### DIRECTIONS
Rescale the answer coordinates in the listing, starting with the line that contains "Image resolution: width=464" and going on through the end of the listing. Write out only those lines again, requests included, with every coordinate in the answers multiplied by 0.95 and rounded to a whole number (halves round up), and leave the pictures out.

### DATASET ENTRIES ###

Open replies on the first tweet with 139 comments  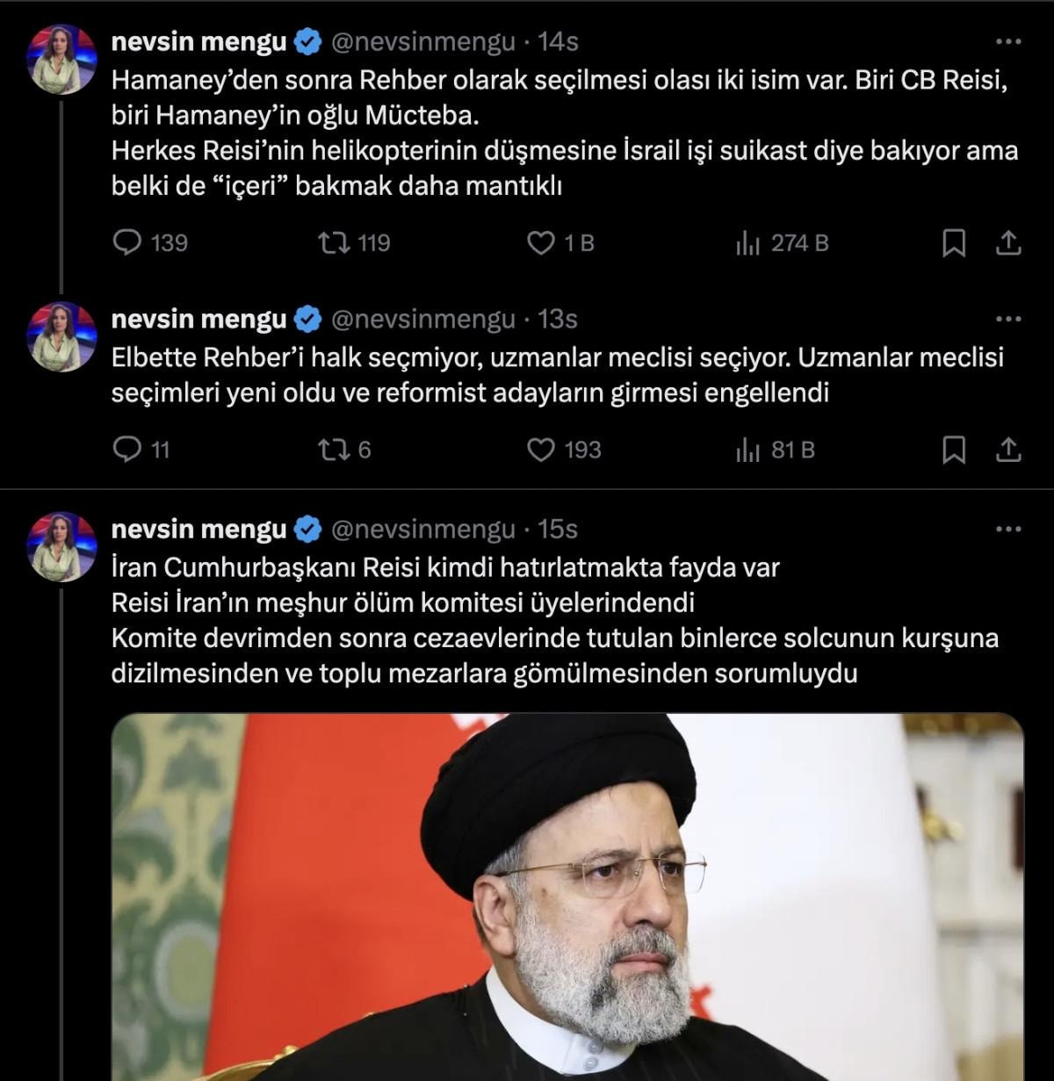tap(128, 242)
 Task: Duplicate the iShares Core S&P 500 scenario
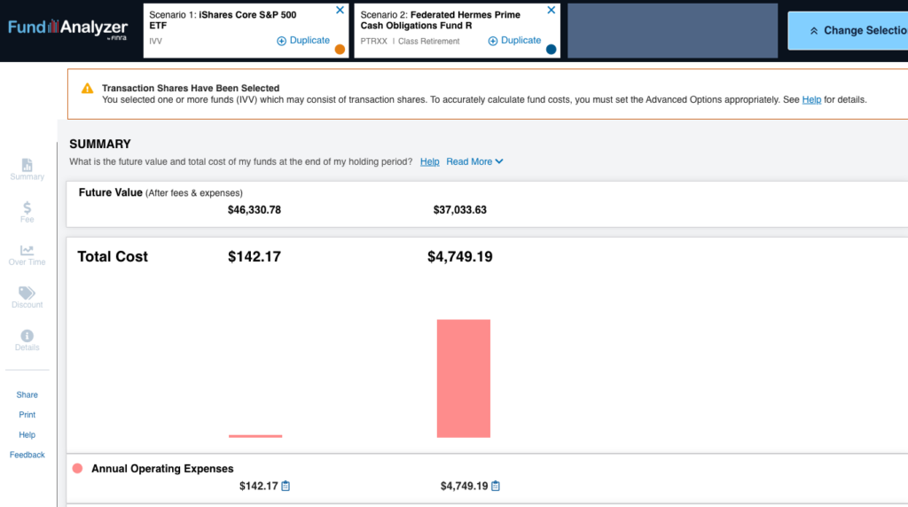[303, 41]
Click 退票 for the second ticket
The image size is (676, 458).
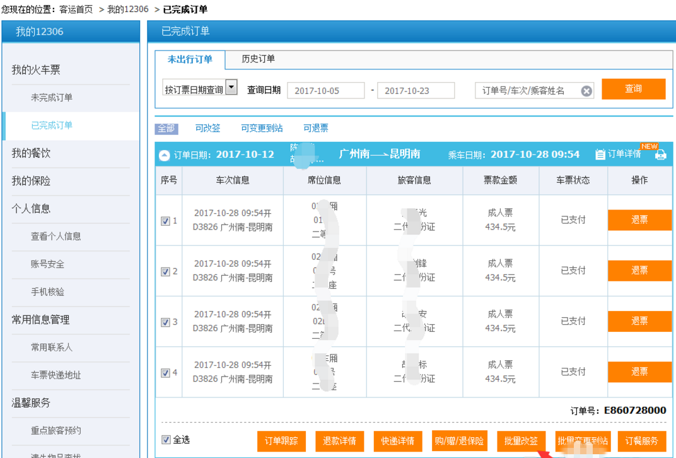pos(639,271)
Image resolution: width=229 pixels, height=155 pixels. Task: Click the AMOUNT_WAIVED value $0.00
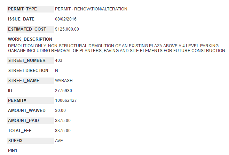coord(60,111)
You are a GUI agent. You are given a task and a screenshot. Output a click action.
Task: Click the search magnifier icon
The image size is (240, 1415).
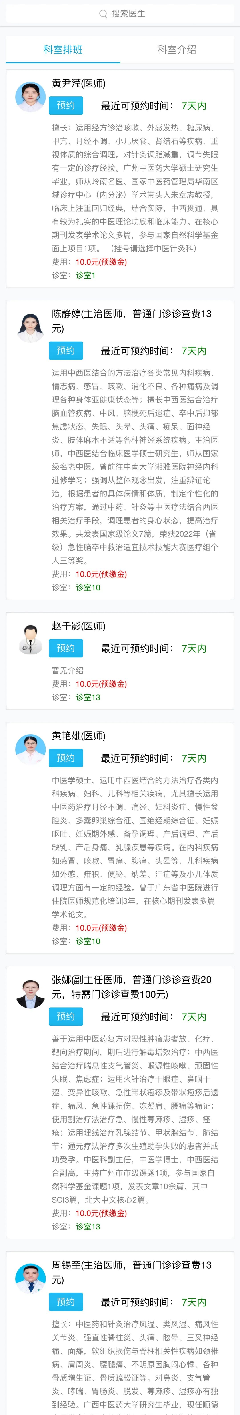coord(103,14)
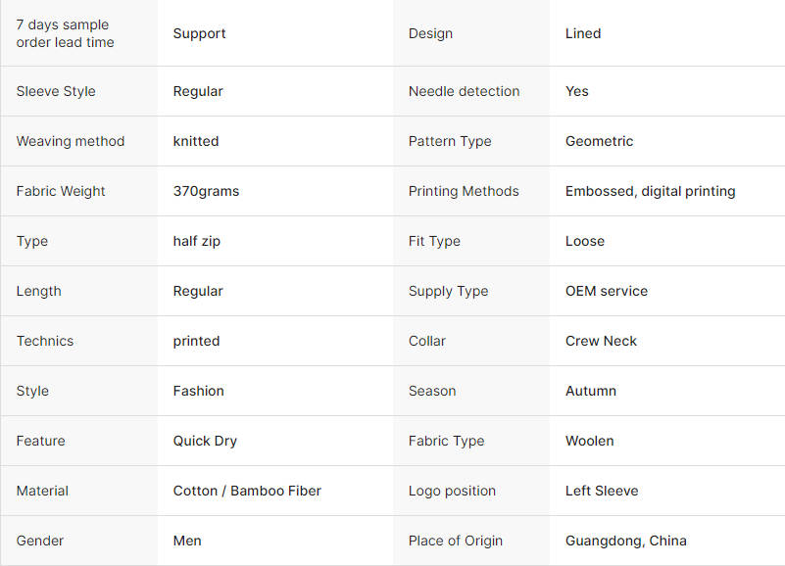785x566 pixels.
Task: Click the 'Sleeve Style' attribute label
Action: (56, 91)
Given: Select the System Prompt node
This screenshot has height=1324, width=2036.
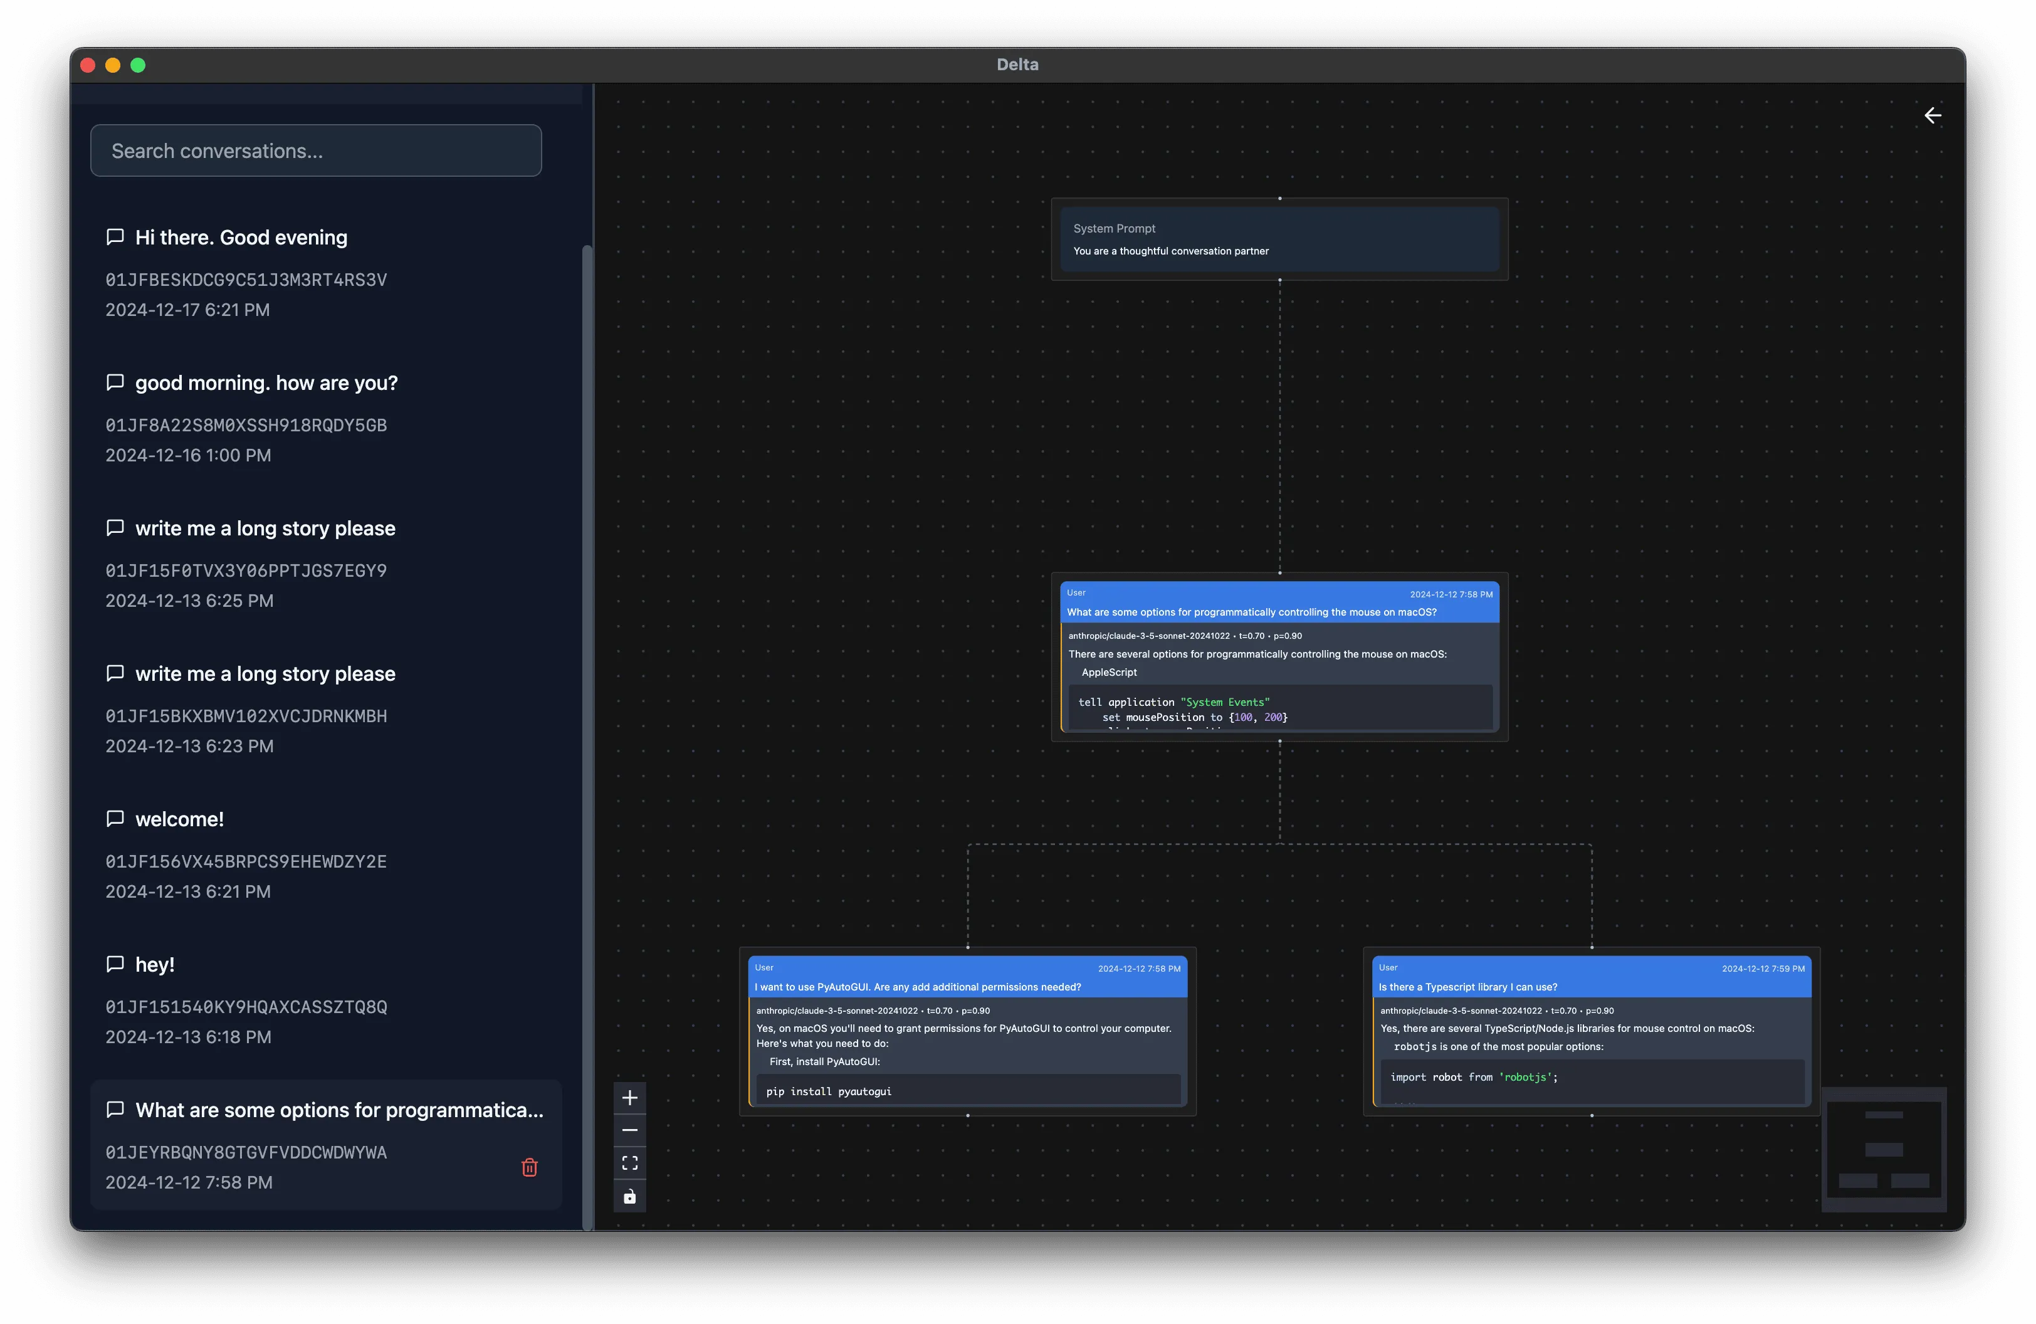Looking at the screenshot, I should [x=1279, y=239].
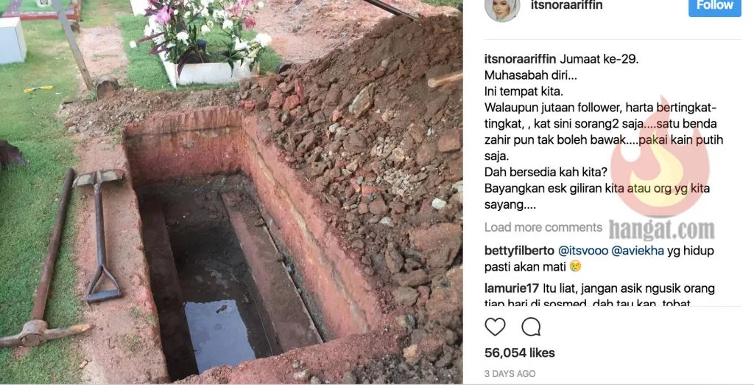Image resolution: width=754 pixels, height=385 pixels.
Task: Click the caption text 'Dah bersedia kah kita?'
Action: 546,172
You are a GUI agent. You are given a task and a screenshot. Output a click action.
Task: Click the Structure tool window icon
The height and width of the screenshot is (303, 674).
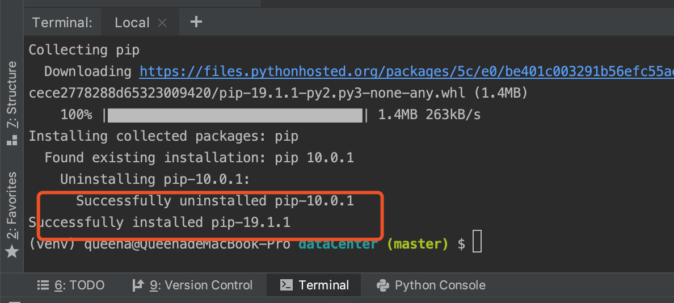[x=12, y=139]
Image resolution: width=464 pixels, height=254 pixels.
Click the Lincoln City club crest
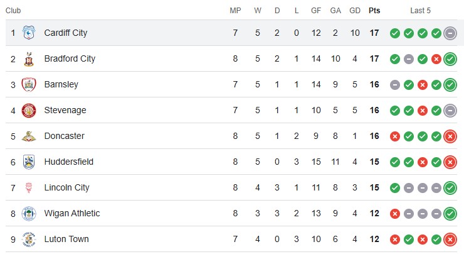29,188
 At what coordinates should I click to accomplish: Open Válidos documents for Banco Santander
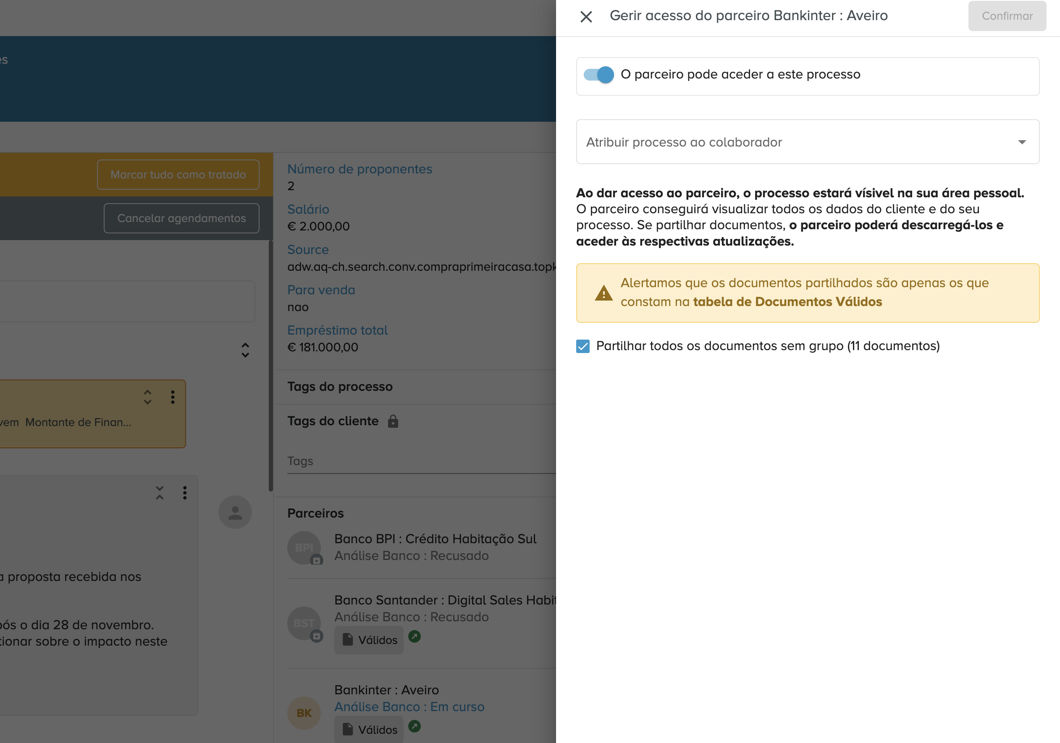tap(369, 640)
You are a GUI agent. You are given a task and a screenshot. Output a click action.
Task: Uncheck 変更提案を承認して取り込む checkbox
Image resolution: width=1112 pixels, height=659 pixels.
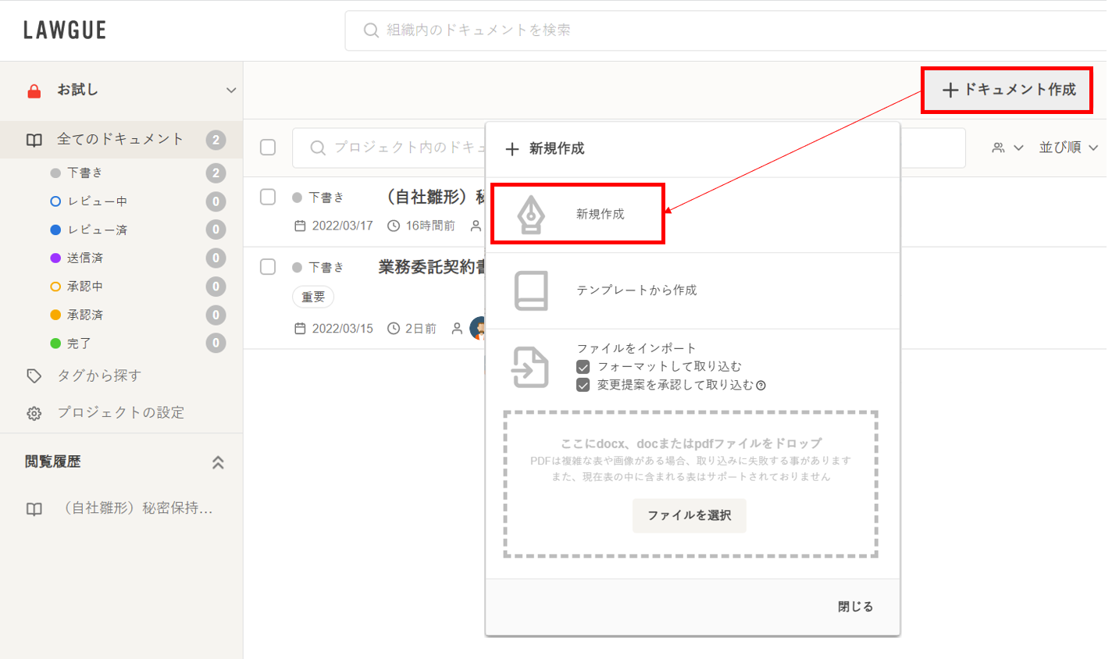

###

### TASK OUTPUT
Image resolution: width=464 pixels, height=254 pixels.
Click the Lincoln City club crest
28,179
 At what coordinates should I click to accomplish: Open Válidos documents for Banco Santander
tap(351, 608)
You are a GUI agent. You are given a task and a screenshot. Output a click action.
Task: Uncheck 変更提案を承認して取り込む checkbox
Image resolution: width=1112 pixels, height=659 pixels.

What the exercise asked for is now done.